(Passage to read):
* * *

Archive for the ‘Education’ Category

Chinese programs in the Bay Area

I have written up two posts about language programs in the Bay Area (the East Bay, to be exact) for Today’s Mama, where I now occasionally blog on Chinese education and culture in the Bay Area. One post is about language immersion programs and one is a listing of Chinese summer camps. I hope it is useful for those of you in the area. Please let me know if I overlooked anything.

 

Raising Bilingual Kids

PhD in Parenting blog has a lengthy and interesting post about raising bilingual children, and why and how to do it. Her conclusion for the “why”: “Overall, there seems to be a correlation between learning a second language and overall intelligence and open mindedness.” She also has a good overview of the various methods to use, depending on your family’s situation and environment. The post has generated a lively discussion on the topic in the comments section. Check it out here.

 

Recommended Readings

*The San Francisco Examiner lists activities and events for celebrating Chinese new year in the area. Hurry, the two week holiday ends this weekend with the Lantern Festival (and the big New Year parade in San Francisco Chinatown).

*A monthly Blogging Carnival focuses on linking bloggers who write about raising bilingual children. This month’s carnival was hosted by SpanglishBaby and features a link from yours truly. Lots of good material in there.

*A new study says babies can be bilingual before birth if their mom speaks two languages while they are in utero.

 

Mandarin for “Dummies”

Much attention has been paid to the current craze for studying Chinese, especially in the U.S., and Mandarin programs in public and private schools are mushrooming, as an article I posted last week demonstrates. The obvious line of reasoning goes that China’s increasing clout on the global economic stage means that learning the language will present future financial benefits for today’s young learners. All true, but there can be other more compelling reasons to learn the language as well. On her blog, Aimee Barnes writes movingly about how Mandarin helped save her from her learning disability and a troubled family life. “In Mandarin, as in poetry, I had finally found my own path through memory, cadence and tone. Through the rhythm of a character,” she writes. Read the rest of her beautiful post here.

 

Recommended Readings

From around the Internet:

- “Foreign Languages Fade in Class — Except Chinese” from the New York Times, on the growing popularity of Chinese in American schools amid declining availability of foreign language courses in general. Some notable stats: “Rough calculations based on the government’s survey suggest that perhaps 1,600 American public and private schools are teaching Chinese, up from 300 or so a decade ago” and Chinese is about to surpass German to become the third most popular language for AP courses.

- Benefits of Studying Chinese from the World of Reading Ltd Blog – a handy list for anyone contemplating studying the language.

- Education as a Path to Conformity in the New York Times. Looks at the pressures placed on Chinese students and the lack of creative thinking in Chinese education, by Didi Kirsten Tatlow, whose six-year-old is in a local school in China.

 

Learning in Chinese

East Bay Express, our local free weekly, has published a very nice article about my son’s Mandarin immersion school here in the Bay Area. It gives a good picture of how an immersion classroom works and why full immersion is really the best way for children to learn a second language. I recommend the article, whether or not you are local, as it’s an interesting read for anyone thinking about teaching or learning languages.

* * *

(Data provided):
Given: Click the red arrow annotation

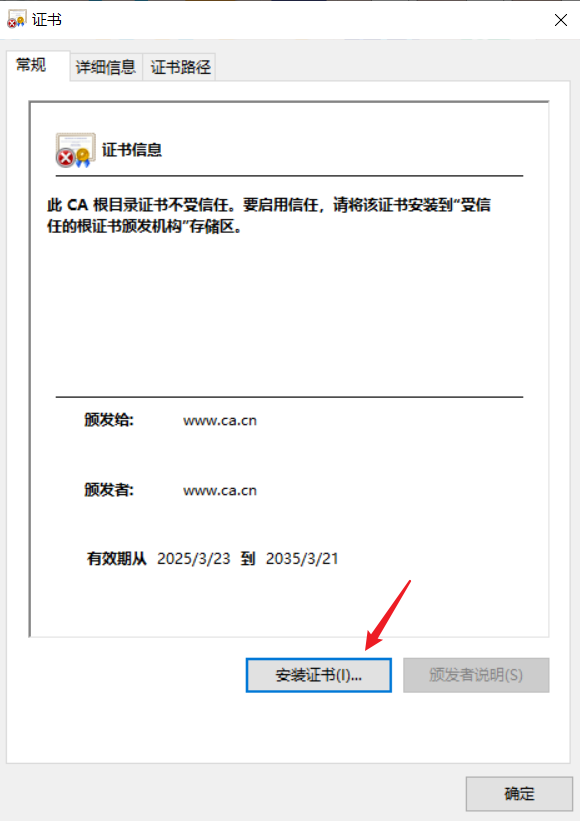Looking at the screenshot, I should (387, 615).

* * *

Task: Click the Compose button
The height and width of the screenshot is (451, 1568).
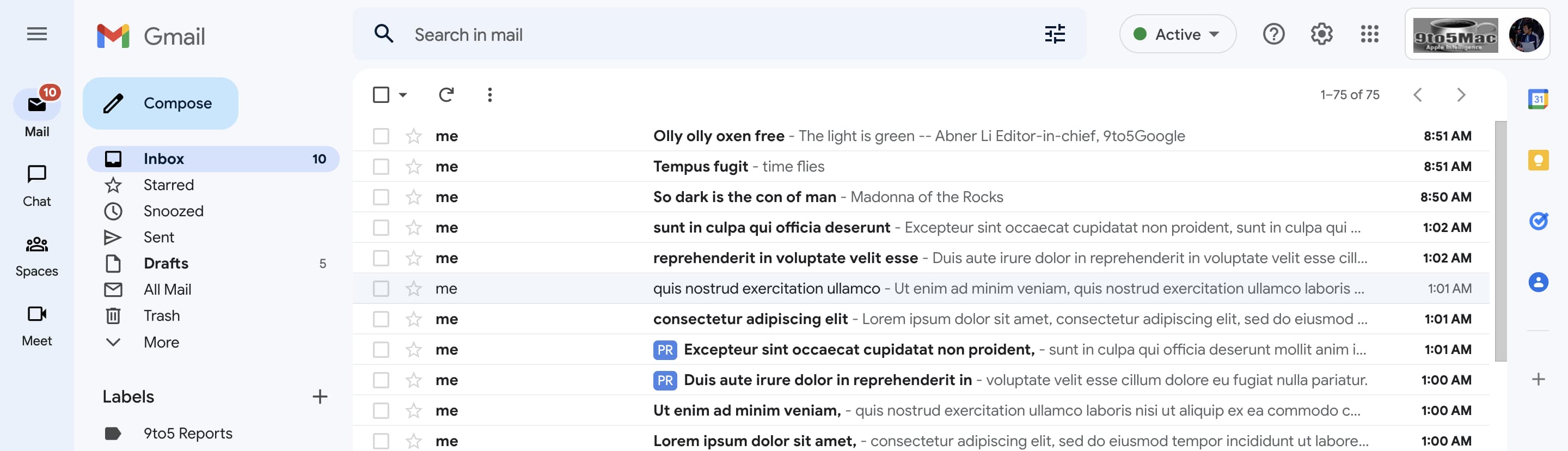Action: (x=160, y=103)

* * *

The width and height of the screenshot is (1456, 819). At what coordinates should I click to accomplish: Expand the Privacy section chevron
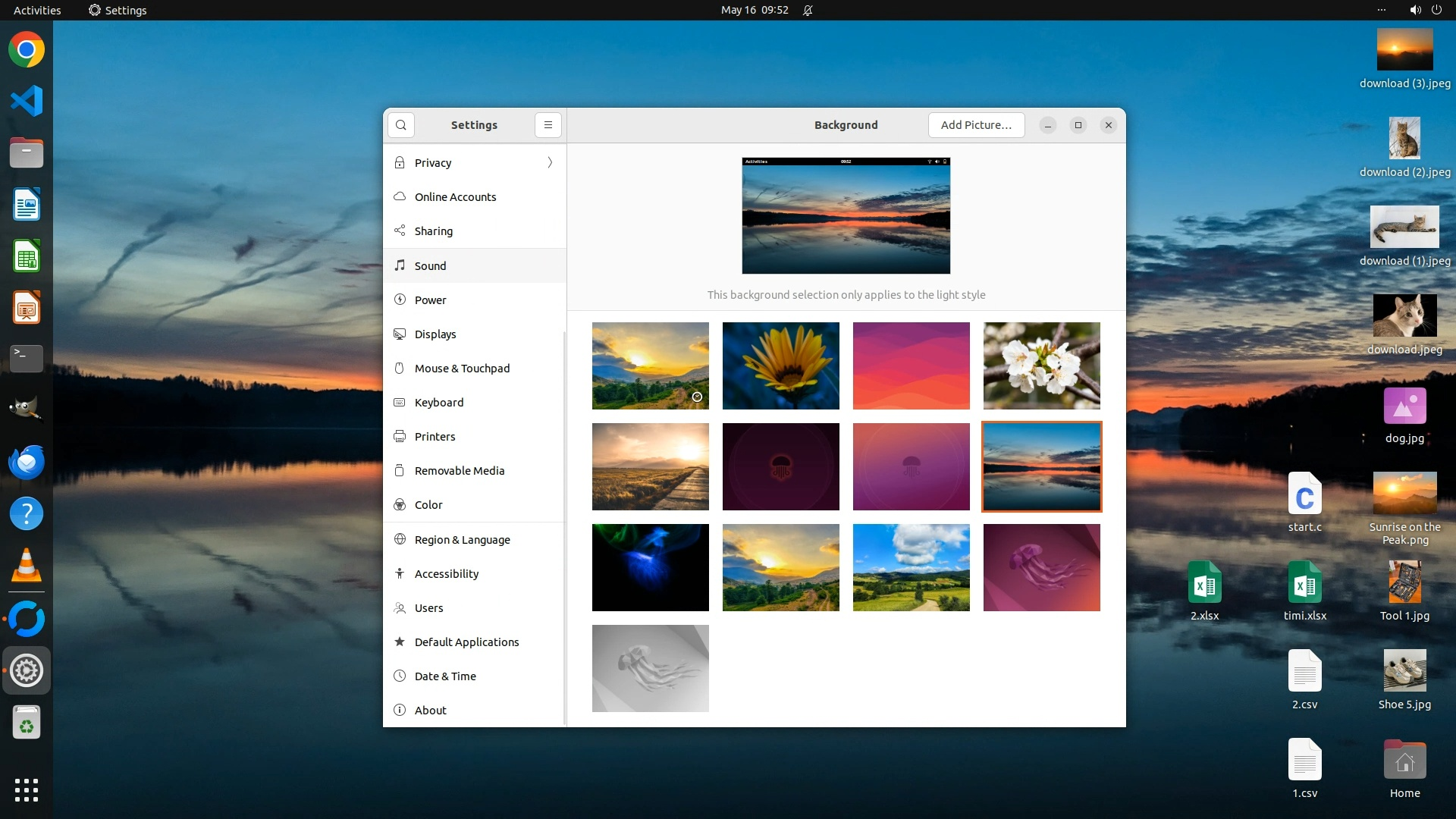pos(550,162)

* * *

(Written request): In the education blog archive, which language is Chinese about to surpass to become the third most popular language for AP courses? Work only from the education blog archive, not from the listing.

(Response to the exercise): German.